13.8 Expenses; Conditions Precedent. Except as provided below in this
Section 13.8, all expenses incurred by the Company or any holder of Restricted
Common Stock in connection with action taken by the Company to comply with this
Section 13, including, without limitation, all registration and filing fees,
printing expenses, accounting fees, fees and disbursements of counsel and other
experts, premiums for liability insurance obtained in connection with a
registration statement filed to effect such compliance, the expenses (including
counsel fees) of complying with securities or blue sky laws, and the fees and
disbursements of a single counsel retained by the Eligible Holders of more than
75% of the securities being offered, shall be paid by the Company. The Company
shall not be obligated in any way in connection with any registration pursuant
to this Section 13 for any underwriting discounts or commissions payable by any
Eligible Holder to any underwriter of securities to be sold by such Eligible
Holder.
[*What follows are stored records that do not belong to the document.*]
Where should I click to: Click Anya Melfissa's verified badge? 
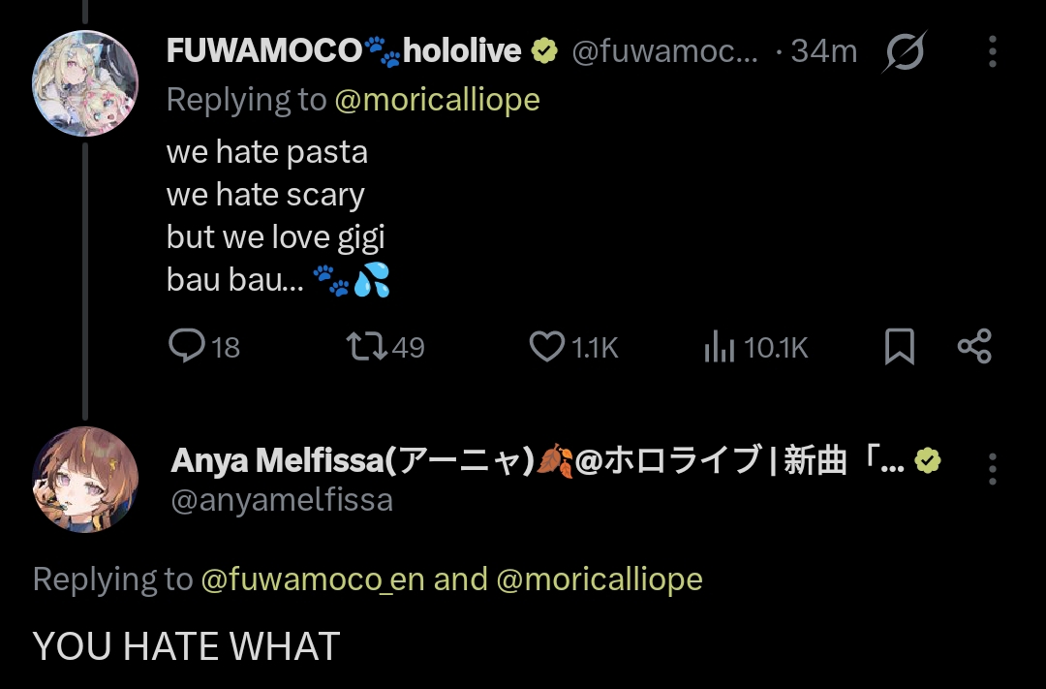pos(927,460)
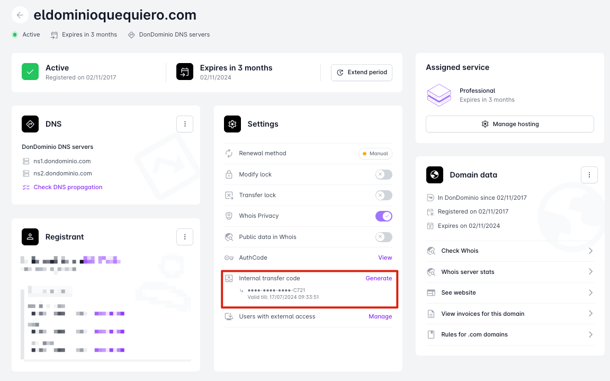
Task: Generate an internal transfer code
Action: click(379, 278)
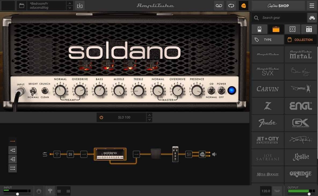Screen dimensions: 318x196
Task: Turn off the amp Power switch
Action: (x=221, y=90)
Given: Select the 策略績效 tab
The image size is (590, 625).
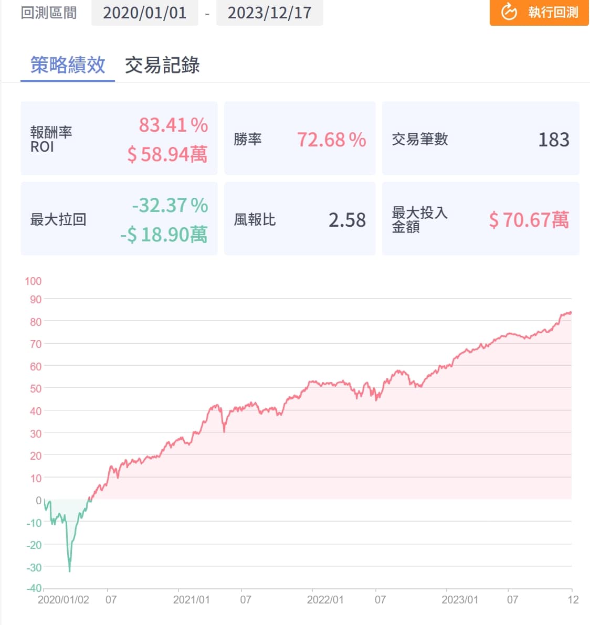Looking at the screenshot, I should click(x=68, y=66).
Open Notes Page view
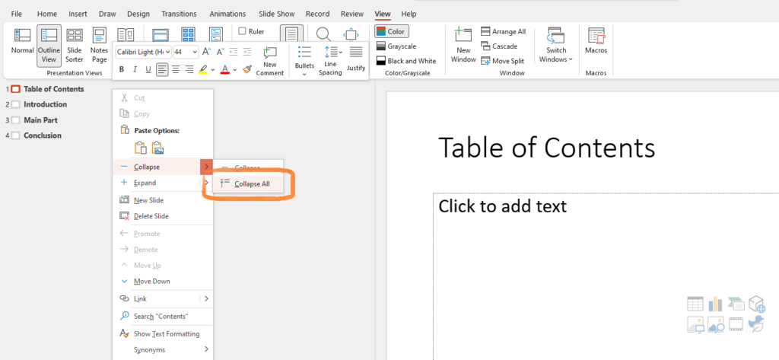Image resolution: width=779 pixels, height=360 pixels. tap(99, 44)
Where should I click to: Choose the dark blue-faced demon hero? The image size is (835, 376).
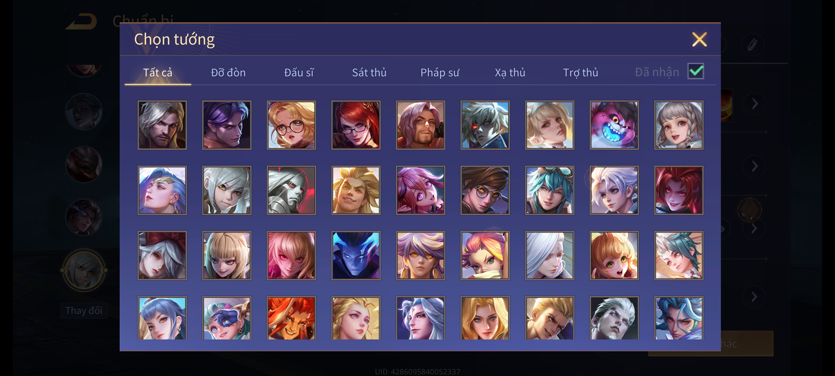click(x=356, y=255)
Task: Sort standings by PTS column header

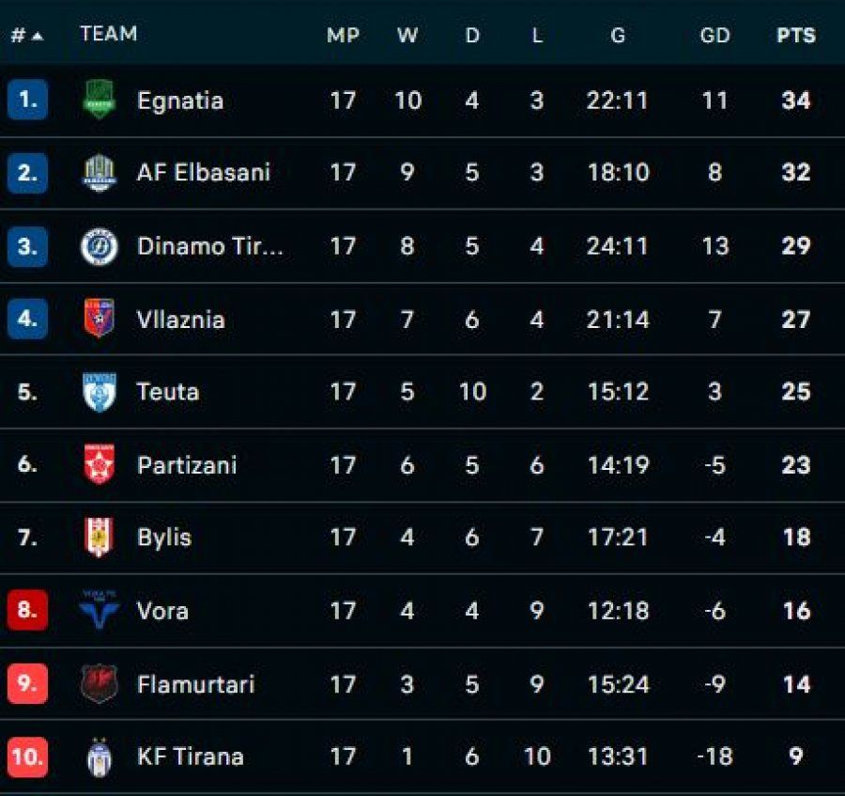Action: [x=795, y=36]
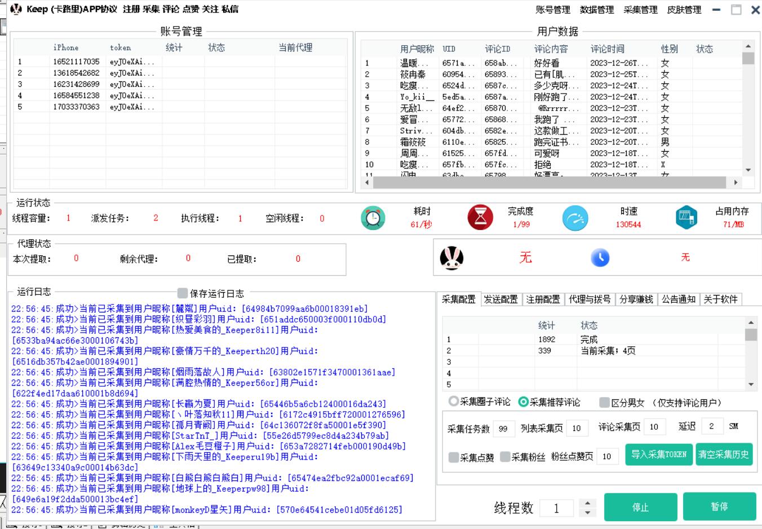The height and width of the screenshot is (529, 762).
Task: Click the 停止 button
Action: 640,507
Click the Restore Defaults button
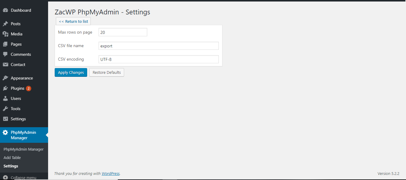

It shall be a condition precedent to the obligation of the Company to
take any action under Section 13.5 that the Company shall receive an undertaking
satisfactory to it from each Eligible Holder of securities registered or to be
registered as herein provided to pay all expenses required to be borne by such
Eligible Holder and to furnish or cause to be furnished to the Company
specifically for use in preparation of the registration statement and prospectus
written information concerning the securities held by such Eligible Holder and
also concerning any underwriter of such securities and the intended method of
disposition thereof as the Company shall reasonably request and as may be
required in connection with the action to be taken by the Company hereunder.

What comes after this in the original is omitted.